━━ Given records ━━

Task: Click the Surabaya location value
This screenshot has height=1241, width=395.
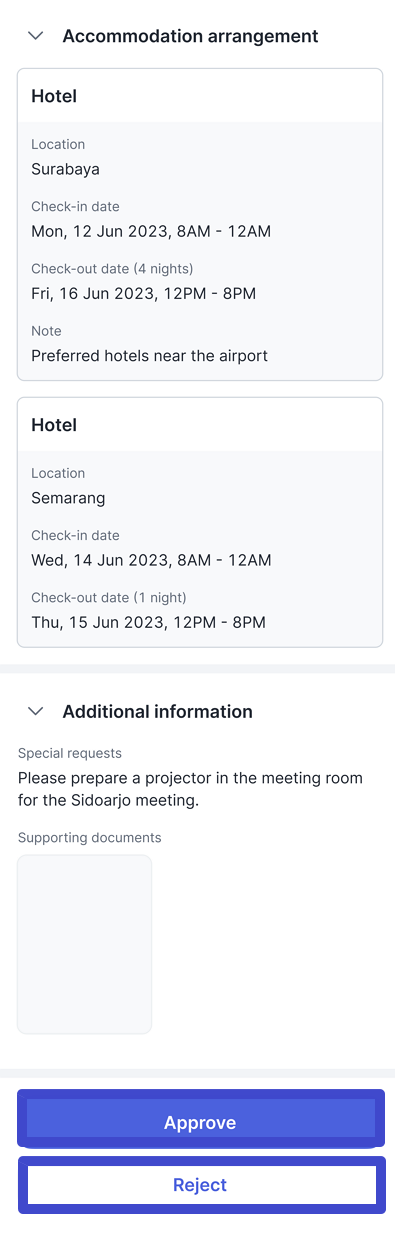Action: (65, 168)
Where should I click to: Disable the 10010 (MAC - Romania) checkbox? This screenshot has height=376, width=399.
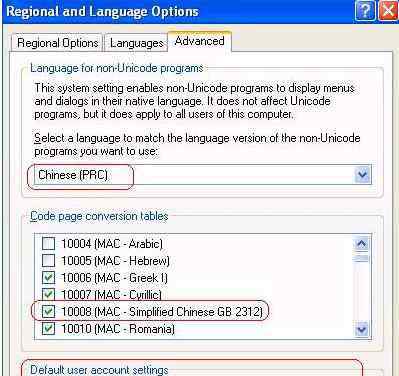point(48,329)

━━━

* _Given instruction_:
Give these items as a two-column CSV with the header request and answer, one row per item, with each field in quotes and line breaks replaced by spaces. Leave out the pictures.

* _Solution to the problem_:
request,answer
"Task: Click the Surabaya location value This screenshot has height=1241, width=395.","Action: (65, 168)"
"Where should I click to: Disable the 10010 (MAC - Romania) checkbox? This screenshot has height=376, width=399.","point(48,329)"